Would you output the whole of the data exactly?

++++ STUDY MATERIAL ++++

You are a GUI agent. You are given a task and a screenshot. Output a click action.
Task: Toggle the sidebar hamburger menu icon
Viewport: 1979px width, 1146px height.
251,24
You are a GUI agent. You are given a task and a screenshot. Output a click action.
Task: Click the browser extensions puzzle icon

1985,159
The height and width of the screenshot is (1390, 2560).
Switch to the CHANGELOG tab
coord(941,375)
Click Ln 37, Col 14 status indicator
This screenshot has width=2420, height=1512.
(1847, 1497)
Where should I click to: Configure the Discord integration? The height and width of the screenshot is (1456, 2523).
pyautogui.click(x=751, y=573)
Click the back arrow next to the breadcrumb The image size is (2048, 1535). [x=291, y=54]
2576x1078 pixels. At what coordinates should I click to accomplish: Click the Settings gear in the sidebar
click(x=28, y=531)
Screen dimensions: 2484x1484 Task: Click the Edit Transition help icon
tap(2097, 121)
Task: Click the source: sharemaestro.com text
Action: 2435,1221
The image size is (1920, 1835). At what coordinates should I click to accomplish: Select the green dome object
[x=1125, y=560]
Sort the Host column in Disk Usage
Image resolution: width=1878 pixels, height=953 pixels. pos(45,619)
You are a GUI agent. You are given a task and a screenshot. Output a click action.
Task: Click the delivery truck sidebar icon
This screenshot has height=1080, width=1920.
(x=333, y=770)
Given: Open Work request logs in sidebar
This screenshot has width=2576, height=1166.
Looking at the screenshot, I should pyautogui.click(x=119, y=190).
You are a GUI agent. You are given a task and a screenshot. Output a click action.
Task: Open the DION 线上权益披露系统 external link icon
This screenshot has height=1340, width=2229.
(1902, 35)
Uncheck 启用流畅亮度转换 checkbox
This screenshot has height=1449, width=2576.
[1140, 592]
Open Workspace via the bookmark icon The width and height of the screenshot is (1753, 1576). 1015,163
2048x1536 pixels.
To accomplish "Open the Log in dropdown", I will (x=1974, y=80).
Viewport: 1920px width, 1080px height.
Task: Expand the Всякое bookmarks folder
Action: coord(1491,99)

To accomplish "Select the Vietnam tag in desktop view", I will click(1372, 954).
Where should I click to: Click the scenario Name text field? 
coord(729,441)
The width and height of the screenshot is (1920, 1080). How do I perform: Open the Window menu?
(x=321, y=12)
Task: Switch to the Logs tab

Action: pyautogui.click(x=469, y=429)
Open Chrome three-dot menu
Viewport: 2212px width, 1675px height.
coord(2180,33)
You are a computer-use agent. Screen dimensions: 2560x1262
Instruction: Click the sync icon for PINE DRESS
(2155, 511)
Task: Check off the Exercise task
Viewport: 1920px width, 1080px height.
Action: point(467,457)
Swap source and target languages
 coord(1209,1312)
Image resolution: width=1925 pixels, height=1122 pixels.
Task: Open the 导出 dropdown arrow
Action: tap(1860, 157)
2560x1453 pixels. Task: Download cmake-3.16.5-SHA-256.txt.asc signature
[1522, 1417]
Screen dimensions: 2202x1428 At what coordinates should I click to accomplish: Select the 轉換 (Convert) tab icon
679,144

++++

## REPLY
You are a GUI agent. You are given a task and a screenshot. Output a click action.
Task: Toggle the sidebar hamburger menu icon
Viewport: 1979px width, 1146px height.
251,24
You are a GUI agent. You are given a task and a screenshot. Output a click action.
Task: Click the browser extensions puzzle icon

1985,159
The height and width of the screenshot is (1390, 2560).
Switch to the CHANGELOG tab
coord(941,375)
Click Ln 37, Col 14 status indicator
This screenshot has width=2420, height=1512.
(1847, 1497)
Where should I click to: Configure the Discord integration? The height and width of the screenshot is (1456, 2523).
pyautogui.click(x=751, y=573)
Click the back arrow next to the breadcrumb The image size is (2048, 1535). [x=291, y=54]
2576x1078 pixels. At what coordinates should I click to accomplish: Click the Settings gear in the sidebar
click(x=28, y=531)
Screen dimensions: 2484x1484 Task: Click the Edit Transition help icon
tap(2097, 121)
Task: Click the source: sharemaestro.com text
Action: 2435,1221
The image size is (1920, 1835). At what coordinates should I click to accomplish: Select the green dome object
[x=1125, y=560]
Sort the Host column in Disk Usage
Image resolution: width=1878 pixels, height=953 pixels. pos(45,619)
You are a GUI agent. You are given a task and a screenshot. Output a click action.
Task: Click the delivery truck sidebar icon
This screenshot has height=1080, width=1920.
(x=333, y=770)
Given: Open Work request logs in sidebar
This screenshot has width=2576, height=1166.
Looking at the screenshot, I should pyautogui.click(x=119, y=190).
You are a GUI agent. You are given a task and a screenshot. Output a click action.
Task: Open the DION 线上权益披露系统 external link icon
This screenshot has height=1340, width=2229.
(1902, 35)
Uncheck 启用流畅亮度转换 checkbox
This screenshot has height=1449, width=2576.
[1140, 592]
Open Workspace via the bookmark icon The width and height of the screenshot is (1753, 1576). 1015,163
2048x1536 pixels.
To accomplish "Open the Log in dropdown", I will (x=1974, y=80).
Viewport: 1920px width, 1080px height.
Task: Expand the Всякое bookmarks folder
Action: coord(1491,99)

To accomplish "Select the Vietnam tag in desktop view", I will click(1372, 954).
Where should I click to: Click the scenario Name text field? 
coord(729,441)
The width and height of the screenshot is (1920, 1080). How do I perform: Open the Window menu?
(x=321, y=12)
Task: Switch to the Logs tab

Action: pyautogui.click(x=469, y=429)
Open Chrome three-dot menu
Viewport: 2212px width, 1675px height.
coord(2180,33)
You are a computer-use agent. Screen dimensions: 2560x1262
Instruction: Click the sync icon for PINE DRESS
(2155, 511)
Task: Check off the Exercise task
Viewport: 1920px width, 1080px height.
Action: point(467,457)
Swap source and target languages
 coord(1209,1312)
Image resolution: width=1925 pixels, height=1122 pixels.
Task: Open the 导出 dropdown arrow
Action: tap(1860, 157)
2560x1453 pixels. Task: Download cmake-3.16.5-SHA-256.txt.asc signature
[1522, 1417]
Screen dimensions: 2202x1428 At what coordinates should I click to accomplish: Select the 轉換 (Convert) tab icon
679,144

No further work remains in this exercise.